◆ **Supplied data**
☆ ☆ ☆

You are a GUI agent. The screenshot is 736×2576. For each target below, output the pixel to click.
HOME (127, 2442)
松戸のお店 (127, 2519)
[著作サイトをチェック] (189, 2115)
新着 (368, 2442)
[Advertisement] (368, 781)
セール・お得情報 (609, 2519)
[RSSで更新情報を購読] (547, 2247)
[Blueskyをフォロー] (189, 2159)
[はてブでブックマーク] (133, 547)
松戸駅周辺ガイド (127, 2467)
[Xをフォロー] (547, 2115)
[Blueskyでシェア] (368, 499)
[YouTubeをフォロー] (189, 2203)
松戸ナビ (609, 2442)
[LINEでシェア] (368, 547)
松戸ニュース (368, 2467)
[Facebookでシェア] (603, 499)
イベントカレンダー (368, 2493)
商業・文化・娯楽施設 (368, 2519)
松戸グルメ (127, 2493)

☆ ☆ ☆

Rewrite the items above as a numbered list, omitting any blank lines.

1. You are a GUI agent. The screenshot is 736×2576. For each target below, output the pixel to click.
2. HOME (127, 2442)
3. 松戸のお店 (127, 2519)
4. [著作サイトをチェック] (189, 2115)
5. 新着 (368, 2442)
6. [Advertisement] (368, 781)
7. セール・お得情報 (609, 2519)
8. [RSSで更新情報を購読] (547, 2247)
9. [Blueskyをフォロー] (189, 2159)
10. [はてブでブックマーク] (133, 547)
11. 松戸駅周辺ガイド (127, 2467)
12. [Xをフォロー] (547, 2115)
13. [Blueskyでシェア] (368, 499)
14. [YouTubeをフォロー] (189, 2203)
15. 松戸ナビ (609, 2442)
16. [LINEでシェア] (368, 547)
17. 松戸ニュース (368, 2467)
18. [Facebookでシェア] (603, 499)
19. イベントカレンダー (368, 2493)
20. 商業・文化・娯楽施設 (368, 2519)
21. 松戸グルメ (127, 2493)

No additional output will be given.